Saturday, October 27, 2007

Are Falling Leaves

Wer jetzt kein Haus hat, baut sich keines mehr.
Wer jetzt allein ist, wird es lange bleiben,
wird wachen, lesen, lange Briefe schreiben
und wird in den Alleen hin und her
unruhig wandern, wenn die Blätter treiben.

--Rainer Maria Rilke

Today I sat, reading, in the window seat of a French-style delicatessen near my house, where I had a shrimp & salad sandwich drizzled in olive oil and a cold bottle of hylleblomst saft, which in English you would call elder flower drink. Elder is common here in Scandinavia, both as a cordial made straight from petals, at home, by crafty men and women, and as a pre-made beverage in a green bottle. In times when we as humans paid more heed to folklore than we do today, it was thought unlucky to grow elder in one's garden. If an elder tree was cut down, a spirit called the Elder Mother would be released and take her revenge.
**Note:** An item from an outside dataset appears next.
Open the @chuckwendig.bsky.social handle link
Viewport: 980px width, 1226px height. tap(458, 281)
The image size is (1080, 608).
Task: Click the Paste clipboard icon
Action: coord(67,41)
Reads the poem "Wiccan Rede": 'Elder be the Lady's tree, burn it not or cursed you'll be". In order to cut the tree you had to chant a rhyme to the Elder Mother. Now elder is sold in Israel as Fanta Shokata, which is this bright red fizzy type of Fanta that kind of tastes like heavily sugared battery acid. Danish/Norwegian hylleblomst is much much better.

Oslo's getting really cold. The vanloads of begging and busking gypsies with layered skirts and accordions who were scattered all over the city area have dispersed, returned with their earnings to Budapest and Bucharest. Every first step outside immediately makes me think of Montreal, the way the skin reacts instantly and your breath suddenly adumbrates. I have a Syrian scarf, big and black and grey and red and green, but I don't have any gloves yet. Everything is quiet in the streets, the cafes and bars look sleepy until the doors open and the clatter and din and warmth inside escapes. The trees have turned from rufous to gold to sallow, to thin and tenebrous. The leaves are becoming mulch and loam, a pepper tinted carpet. The skies; greyer, often, and darker, sooner. We play basketball to keep warm, hustle to-and-fro, and it's that strange combination of sweat and chillbitten cheeks.

I hide away at nights and make processed foods with stick blenders.

Tonight I saw Kurt Wagner play under a pegged and pulleyed clothes line for his tunesheets. The audience were perhaps the most silent I've ever heard one. His voice's warm timbre was perfect for autumn. He even started, from amongst the audience, in darkness, with a hymn about autumn, a capella. Snaggletoothed. We were definitely snug there, under those songs. He made the season feel less in transition. We are meant to be here, after all.